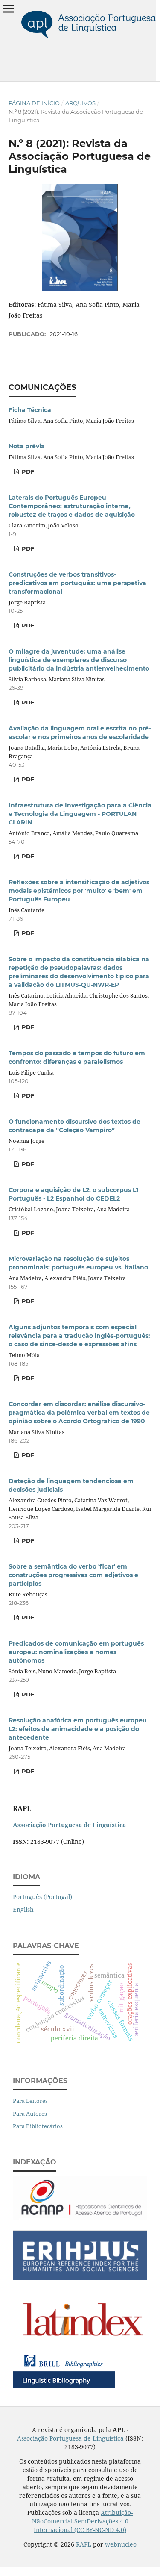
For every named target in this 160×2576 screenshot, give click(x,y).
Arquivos (80, 103)
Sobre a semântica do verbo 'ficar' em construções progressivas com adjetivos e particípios (73, 1575)
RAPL (83, 2544)
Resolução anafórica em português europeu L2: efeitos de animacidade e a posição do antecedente (78, 1728)
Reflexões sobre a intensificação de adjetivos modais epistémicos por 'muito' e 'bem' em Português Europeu (79, 890)
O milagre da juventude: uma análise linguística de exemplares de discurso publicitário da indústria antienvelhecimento (79, 660)
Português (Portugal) (42, 1897)
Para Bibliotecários (38, 2126)
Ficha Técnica (30, 410)
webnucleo (121, 2544)
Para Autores (30, 2113)
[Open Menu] (8, 8)
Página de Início (34, 103)
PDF (27, 471)
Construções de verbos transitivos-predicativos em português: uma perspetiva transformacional (77, 583)
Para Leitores (30, 2101)
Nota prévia (27, 446)
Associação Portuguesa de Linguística (70, 2438)
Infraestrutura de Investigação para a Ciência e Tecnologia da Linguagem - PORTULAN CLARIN (80, 813)
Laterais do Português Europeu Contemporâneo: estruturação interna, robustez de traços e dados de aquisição (72, 506)
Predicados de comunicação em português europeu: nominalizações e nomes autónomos (76, 1652)
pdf (27, 1095)
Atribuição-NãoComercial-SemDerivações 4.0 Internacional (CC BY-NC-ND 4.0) (82, 2521)
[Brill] (64, 2388)
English (23, 1909)
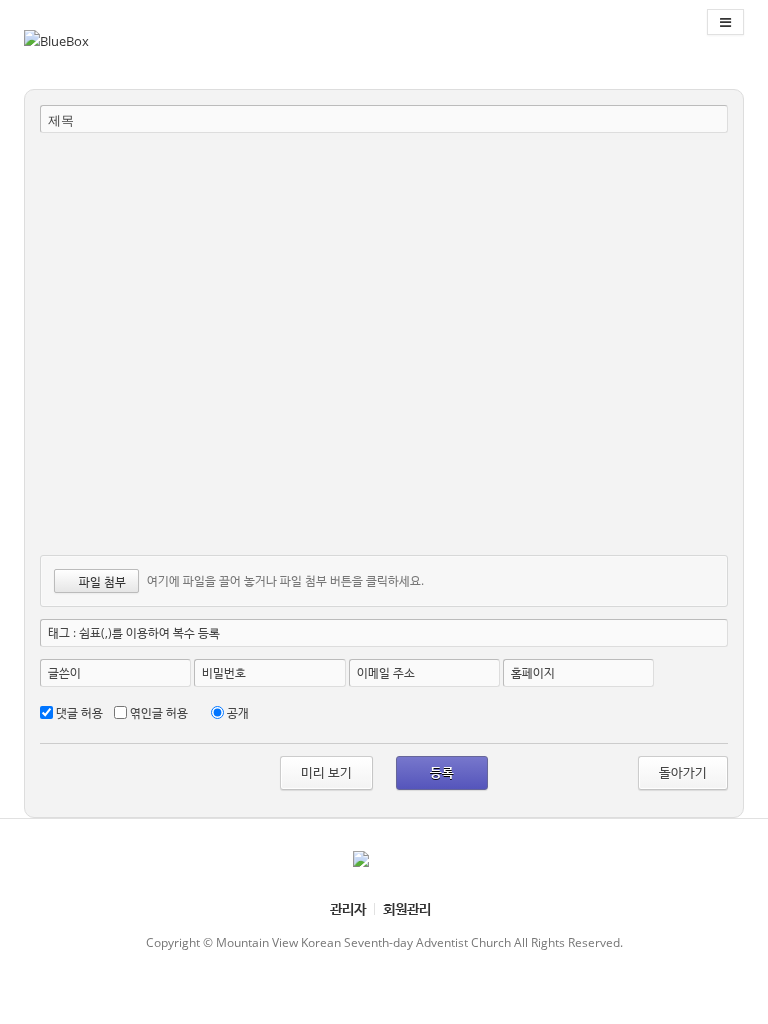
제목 (61, 120)
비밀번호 (224, 672)
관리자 (348, 908)
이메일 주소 (386, 672)
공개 (238, 712)
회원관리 (407, 908)
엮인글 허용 (159, 712)
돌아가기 (683, 772)
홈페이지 (533, 672)
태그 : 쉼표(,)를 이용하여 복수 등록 (134, 632)
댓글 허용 (79, 712)
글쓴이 (64, 672)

Work instructions — The lines from the one holding "[Open Menu] (8, 8)" to the final line of the entries are to be duplicated exactly, and the pictures are to be left out.

Result of this task —
[Open Menu] (8, 8)
Página de Início (34, 103)
PDF (27, 471)
Construções de verbos transitivos-predicativos em português: uma perspetiva transformacional (77, 583)
Para Leitores (30, 2101)
Nota prévia (27, 446)
Associação Portuguesa de Linguística (70, 2438)
Infraestrutura de Investigação para a Ciência e Tecnologia da Linguagem - PORTULAN CLARIN (80, 813)
Laterais do Português Europeu Contemporâneo: estruturação interna, robustez de traços e dados de aquisição (72, 506)
Predicados de comunicação em português europeu: nominalizações e nomes autónomos (76, 1652)
pdf (27, 1095)
Atribuição-NãoComercial-SemDerivações 4.0 Internacional (CC BY-NC-ND 4.0) (82, 2521)
[Brill] (64, 2388)
English (23, 1909)
제목 (61, 120)
비밀번호 (224, 672)
관리자 (348, 908)
이메일 주소 (386, 672)
공개 (238, 712)
회원관리 (407, 908)
엮인글 허용 (159, 712)
돌아가기 (683, 772)
홈페이지 (533, 672)
태그 : 쉼표(,)를 이용하여 복수 등록 (134, 632)
댓글 허용 (79, 712)
글쓴이 (64, 672)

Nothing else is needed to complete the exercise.